ATLANTA (AP) — A scowling Donald Trump posed for a mug shot Thursday as he surrendered inside a jail in Atlanta on charges that he illegally schemed to overturn the 2020 election in Georgia, creating a historic and humbling visual underscoring the former president's escalating legal troubles.
The booking photo instantly becomes part of the former president's legacy as he confronts criminal charges in four American cities while seeking to reclaim the White House. His aides swiftly seized on the image, fundraising off the first mug shot in American history of a former president as representative of the unfair persecution they contend Trump is encountering. His opponents, meanwhile, are likely to use it to remind voters of dangers in electing a president facing dozens of felony charges.
Trump was released on $200,000 bond and headed back to the airport for his return flight home to New Jersey, flashing a thumbs-up through the window of his sport utility vehicle as his motorcade left.
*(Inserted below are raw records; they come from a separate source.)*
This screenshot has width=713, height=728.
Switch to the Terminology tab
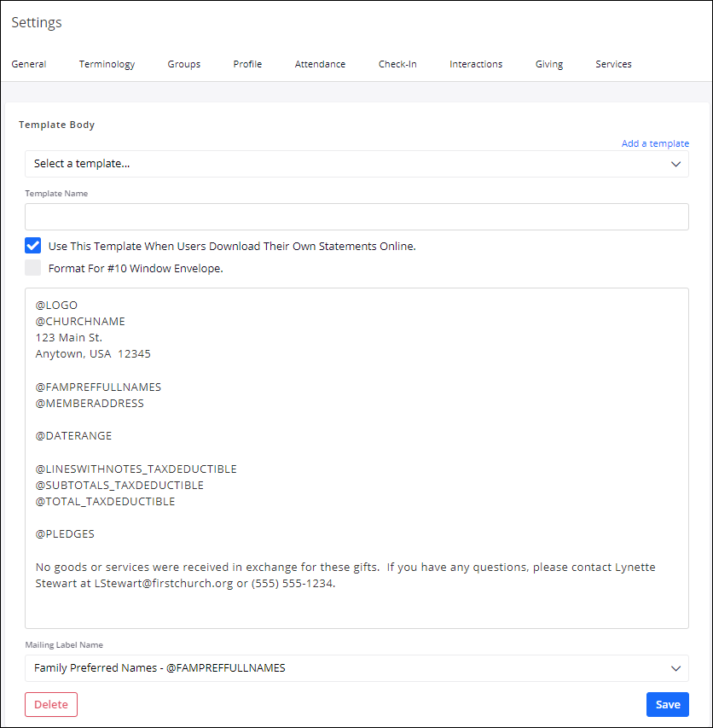(107, 64)
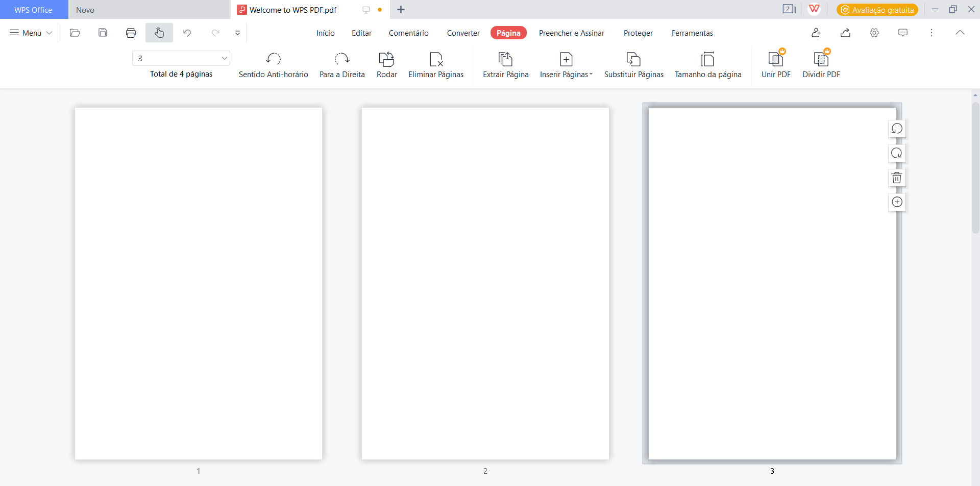The image size is (980, 486).
Task: Open Substituir Páginas tool
Action: (633, 65)
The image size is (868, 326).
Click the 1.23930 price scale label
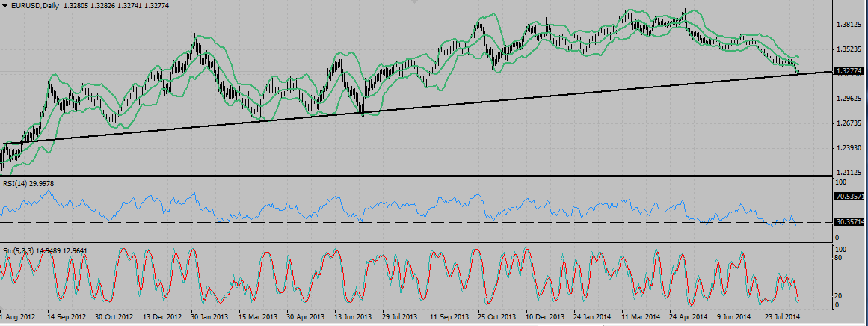(x=849, y=148)
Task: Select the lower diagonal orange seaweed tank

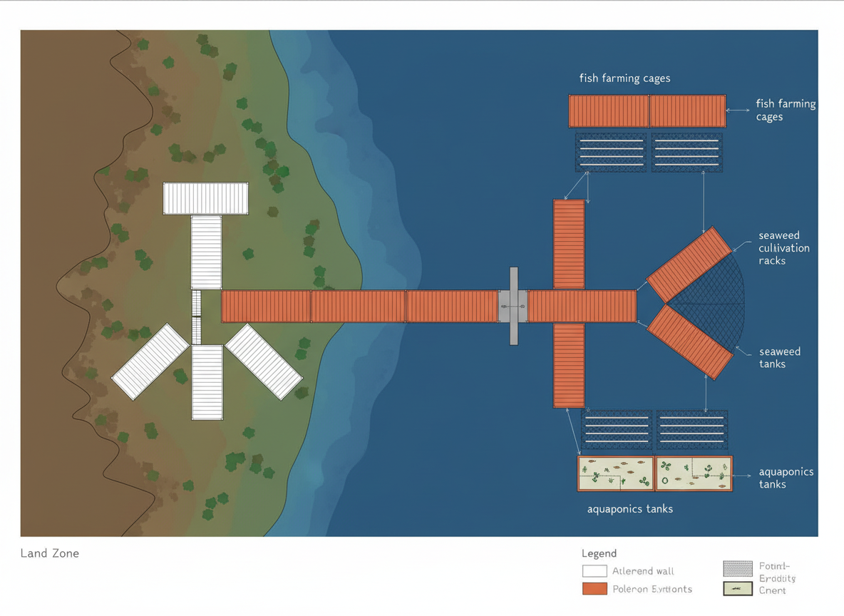Action: tap(689, 342)
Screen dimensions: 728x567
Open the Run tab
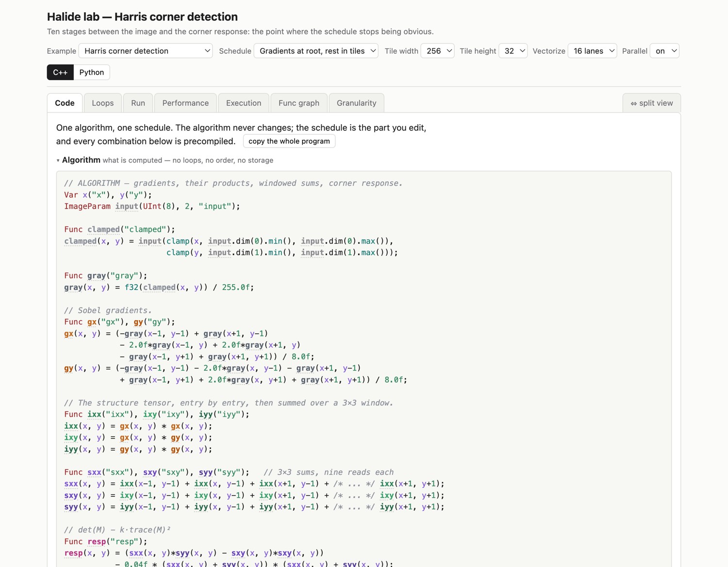pyautogui.click(x=138, y=103)
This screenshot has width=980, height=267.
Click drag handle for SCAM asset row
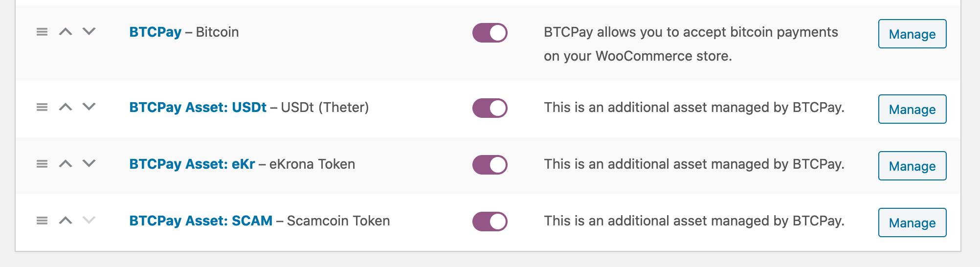point(42,221)
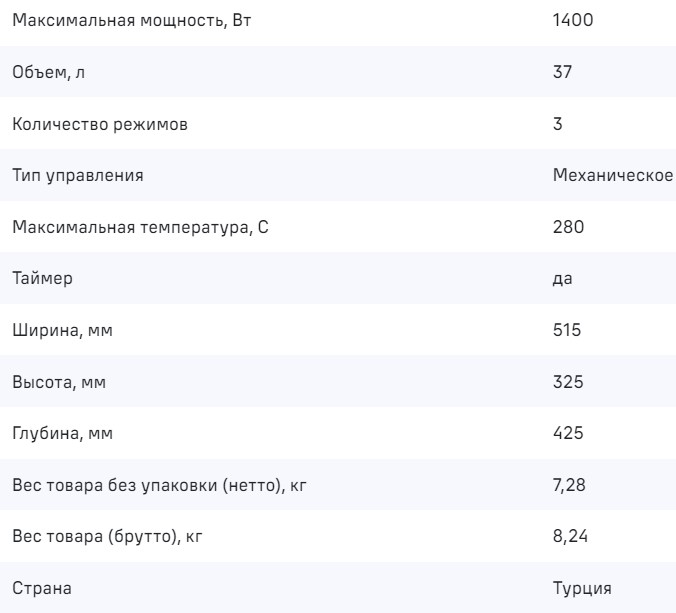Click the "Высота, мм" label

(60, 382)
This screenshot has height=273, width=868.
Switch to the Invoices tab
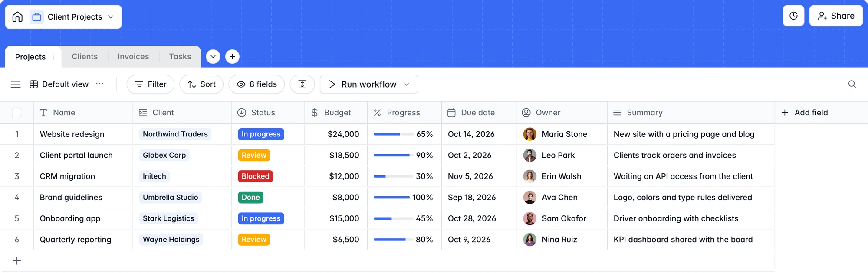(133, 56)
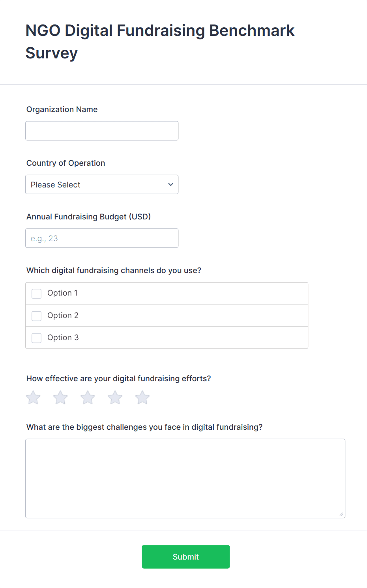Image resolution: width=367 pixels, height=588 pixels.
Task: Choose the fourth star rating
Action: (x=115, y=397)
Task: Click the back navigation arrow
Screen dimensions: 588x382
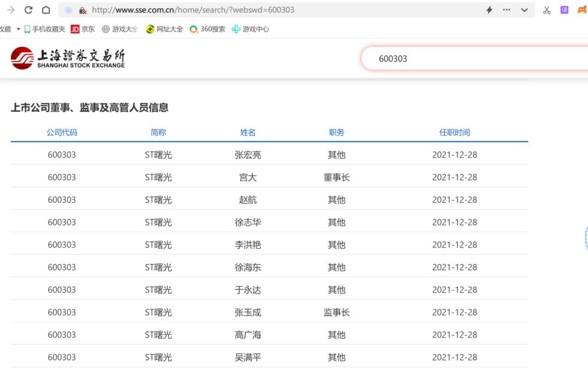Action: point(9,9)
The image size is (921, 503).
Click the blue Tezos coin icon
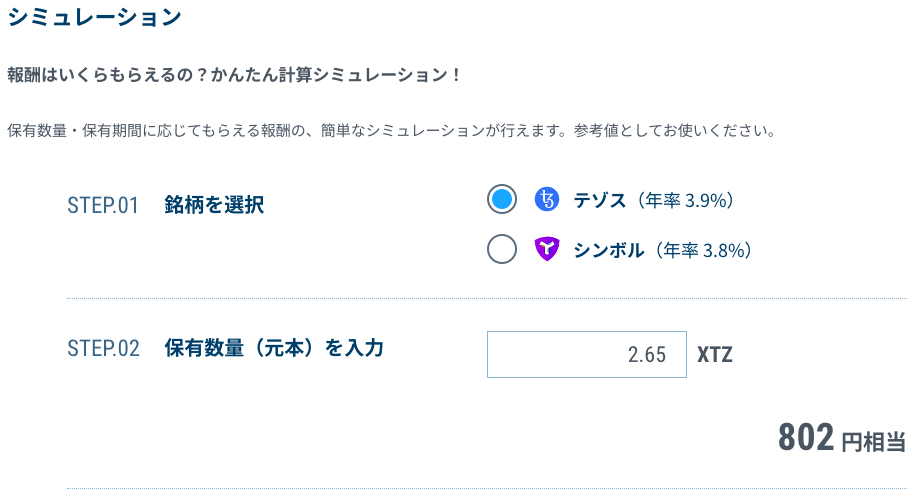click(x=547, y=200)
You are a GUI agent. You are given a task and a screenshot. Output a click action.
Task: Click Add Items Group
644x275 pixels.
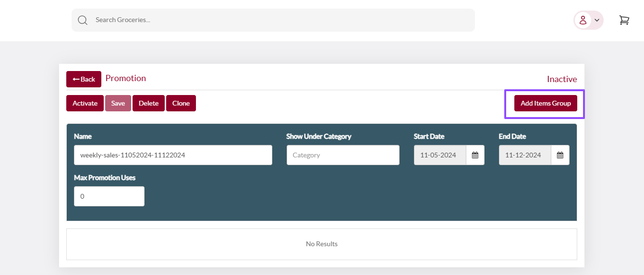(546, 103)
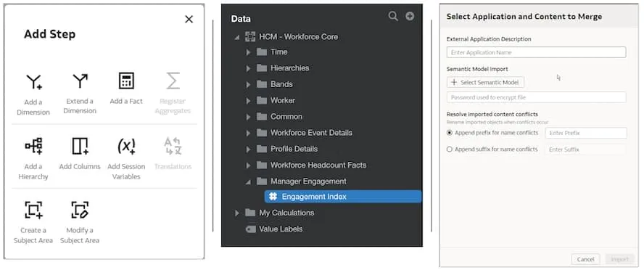The height and width of the screenshot is (270, 644).
Task: Select the Engagement Index tree item
Action: (x=343, y=197)
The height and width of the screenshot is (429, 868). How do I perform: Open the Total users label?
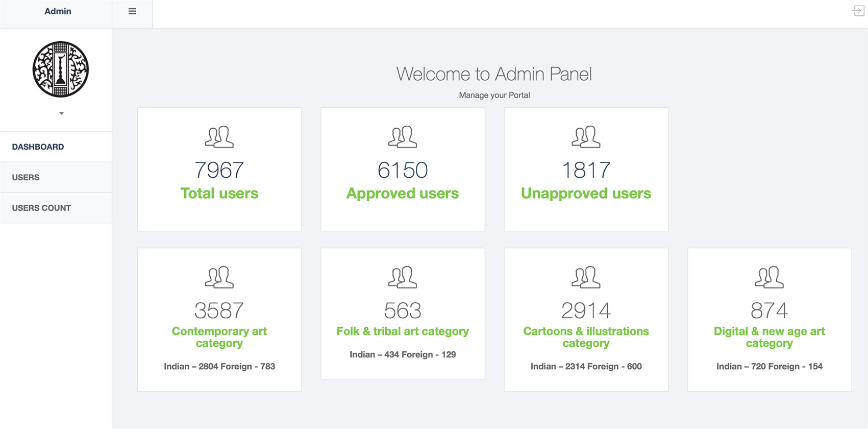pos(219,194)
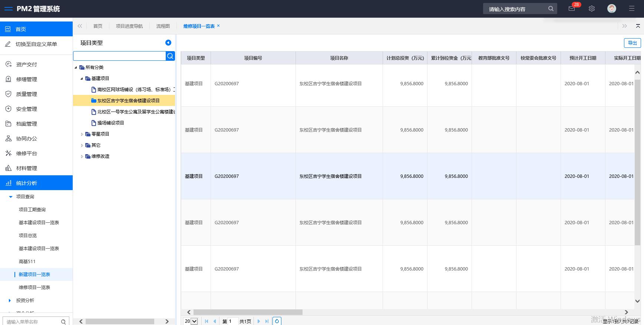
Task: Collapse the 基建项目 tree folder
Action: click(82, 79)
Unrepentant but subdued after the brief jail visit, he again insisted that he "did nothing wrong" and called the case accusing him of subverting election results a “travesty of justice.”
“If you challenge an election, you should be able to challenge an election," he told reporters on the airport tarmac.
Trump’s surrender to law enforcement authorities, the fourth time this year, has by now become a familiar election-season routine in a way that belies the unprecedented spectacle of a former president, and current candidate, being booked on criminal charges. But his visit to Atlanta was notably different from the three past surrenders, unfolding at night and requiring him to visit a problem-plagued jail — rather than a courthouse.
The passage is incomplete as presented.